*Reading passage*
::::::::

At the time of the hearing in the District Court appellant had served more than seven years of the sentences received by him.

Appellant admits the validity of his sentence under the second indictment. He contends, however, that the first indictment charged only one offense, and, in his view of the matter, that offense was charged in either count two or count four of the indictment. Under appellant’s contention the aggregate of the lawful sentences received by him would not exceed five years, and, since he has now served more than seven, he contends that he is entitled to his discharge. He attempts to' support this contention, first, by the assertion that the transportation or going in interstate commerce charged in the four counts of the first indictment was in reality only one, namely, from Paducah, Kentucky, to Brookport, Illinois, to East St. Louis, Illinois, and thence to Louisville, Kentucky; and, secondly, by the argument that, since the girl transported or induced to go in interstate commerce was in fact under 18 years of age, he was lawfully subject to conviction only under section 4 of the Act.

::::::::

*Available data*
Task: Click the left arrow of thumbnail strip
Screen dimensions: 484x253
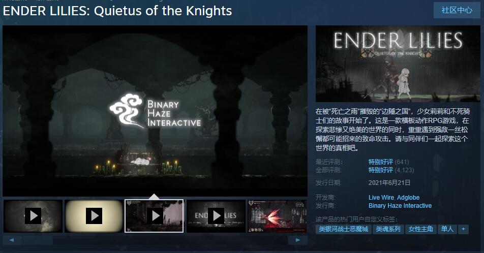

::::::::

*Complete the following*
A. According to the court opinion, how much of his sentences had the appellant served at the time of the District Court hearing?
B. Please extend the court opinion on the appellant's sentences, picking up right after its last sentence.

*Task answers*
A. More than seven years.

B.
Appellant’s first contention is one that he might have made on his trial in the District Court in Kentucky, and one which, within the bounds of possibility, might have been successful. It comes too late here. Instead of offering evidence in the proceeding in which he was sentenced to prove that the transportations charged in counts one and three of the indictment were in fact only one, he entered pleas of guilty to each count. On the record before us the transportations charged in these counts occurred on different days and between different points of origin and destination. That the same girl was involved in each is not decisive. The two counts in question charged separate and distinct prohibited transportations, and, therefore, charged separate and distinct crimes.

The offense denounced in the second section of the Act, 18 U.S.C.A. § 398, is the transportation or assisting in the transportation in interstate commerce of any woman or girl with the intent and for the purpose of debauchery or other immoral purposes. Neither the manner nor the means of transportation, nor the age of the person transported, is a necessary ingredient of the offense. Sloan v. United States, 8 Cir., 287 F. 91. The offense defined in section 4 of the Act, 18 U.S.C.A. § 400, is inducing or enticing a woman or girl under the age of 18 years to go “as a passenger in interstate commerce upon the line or route of any copimon carrier” with the intent and for the purpose of inducing or coercing the person transported to engage in debauchery or other immoral practices. The age of the person transported and the means of transportation are necessary ingredients of the offense. Alpert v. United States, 2 Cir., 12 F.2d 352, 354. The two sections define different offenses. Roark v. United States, 8 Cir., 17 F.2d 570; Blain v. United States, 8 Cir., 22 F.2d 393, 395; Coltabellotta v. United States, 2 Cir., 45 F.2d 117, 119; United States v. Saledonis, 2 Cir., 93 F.2d 302, 303; Hewitt v. United States, 8 Cir., 110 F.2d 1, 10.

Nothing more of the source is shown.